» Your objective:
Could you filter the records below and keep only the lines with the word "computer"?

○ ○ ○ ○ ○ ○ ○

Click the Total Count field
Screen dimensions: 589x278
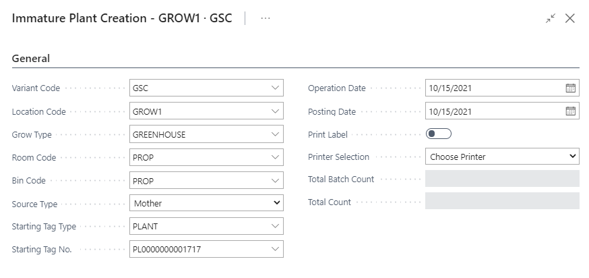pyautogui.click(x=503, y=201)
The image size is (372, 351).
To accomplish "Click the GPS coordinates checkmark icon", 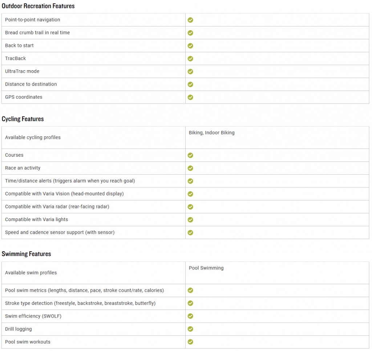I will (190, 97).
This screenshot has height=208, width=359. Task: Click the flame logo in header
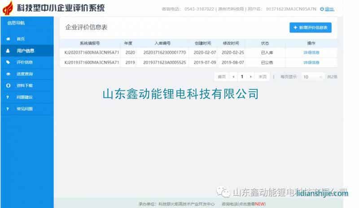pyautogui.click(x=8, y=8)
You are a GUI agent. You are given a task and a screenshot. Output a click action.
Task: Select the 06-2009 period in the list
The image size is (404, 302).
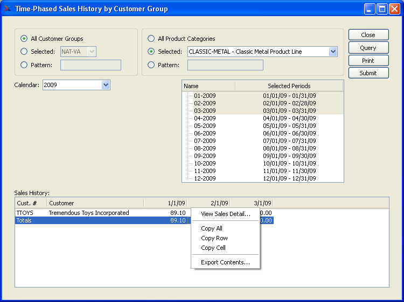click(x=205, y=133)
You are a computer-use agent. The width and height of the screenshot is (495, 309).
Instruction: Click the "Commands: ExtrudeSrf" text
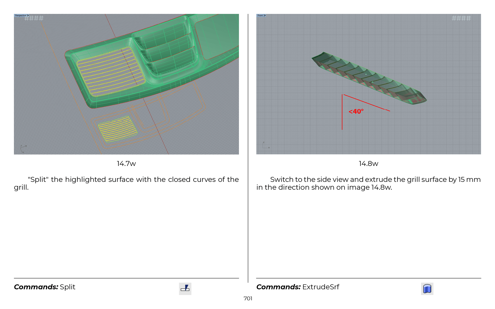(298, 287)

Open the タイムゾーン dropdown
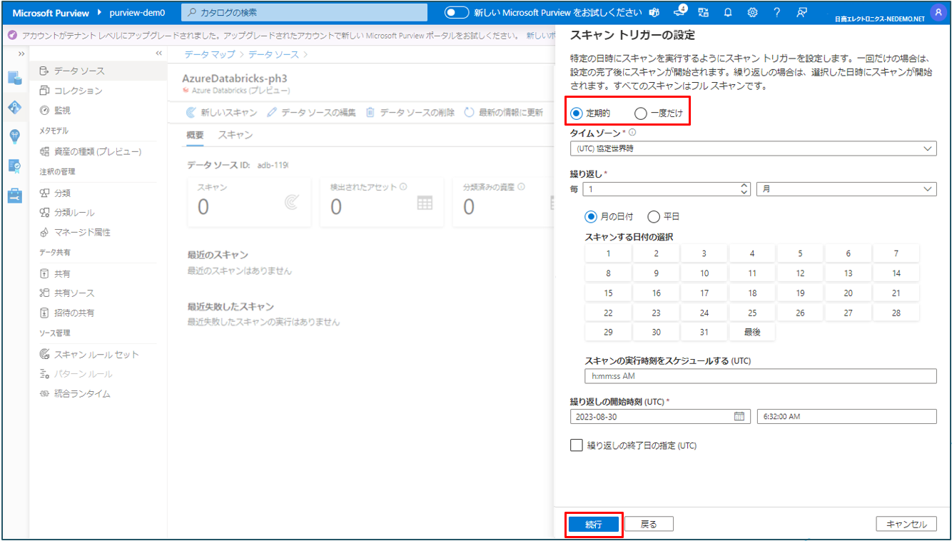[753, 148]
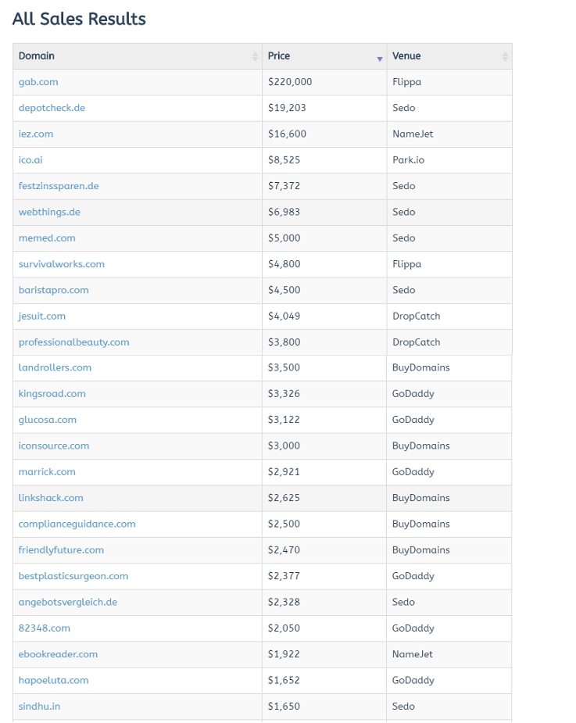Screen dimensions: 576x723
Task: Click the sort arrows on the Domain header
Action: tap(255, 56)
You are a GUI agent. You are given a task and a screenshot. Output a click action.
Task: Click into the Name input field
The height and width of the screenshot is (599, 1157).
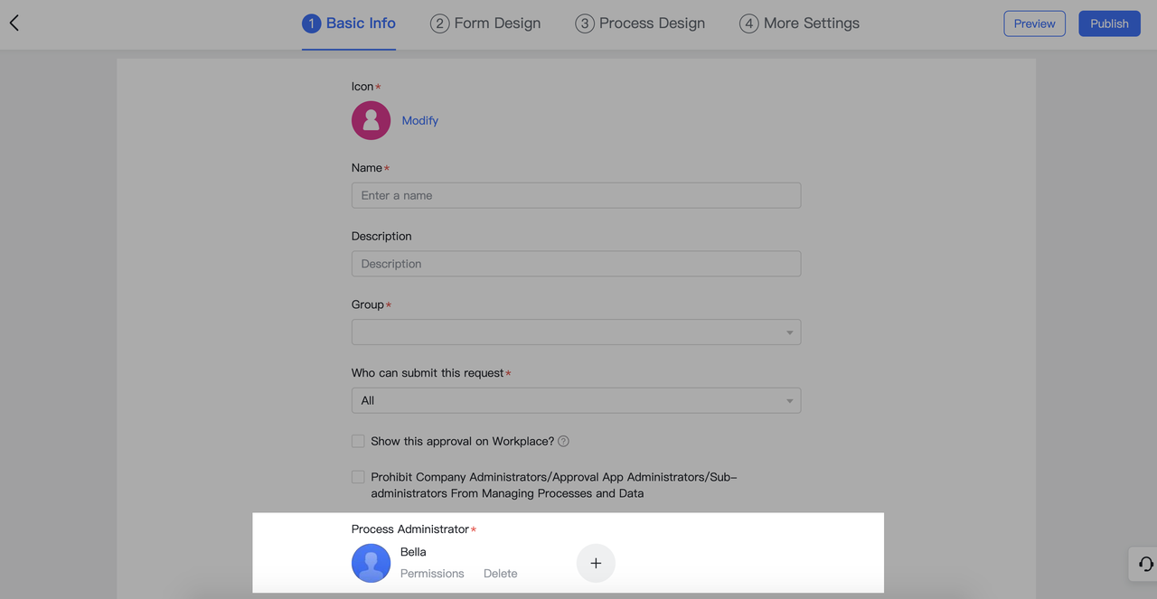[576, 195]
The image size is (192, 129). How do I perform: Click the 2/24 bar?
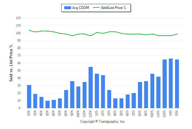click(x=29, y=97)

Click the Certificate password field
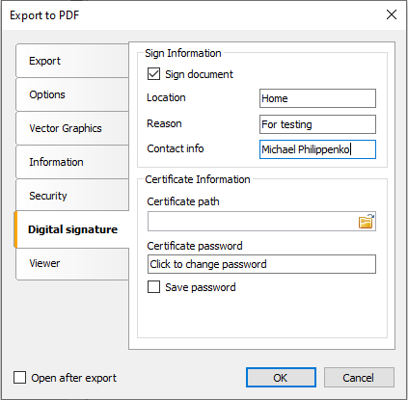(x=261, y=264)
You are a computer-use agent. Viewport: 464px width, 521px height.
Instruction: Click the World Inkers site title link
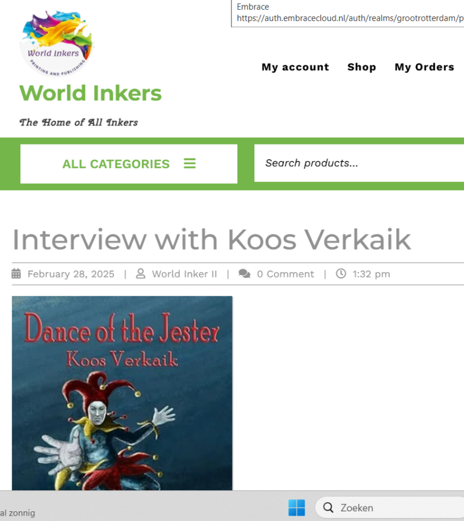click(91, 92)
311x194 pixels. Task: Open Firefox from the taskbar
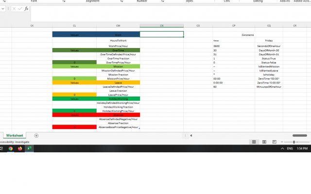coord(20,149)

○ ○ ○ ○ ○ ○ ○

» Answer section:
You are a computer-use agent. The width and height of the screenshot is (495, 309).
You are a computer-use agent. Viewport: 464px width, 521px height.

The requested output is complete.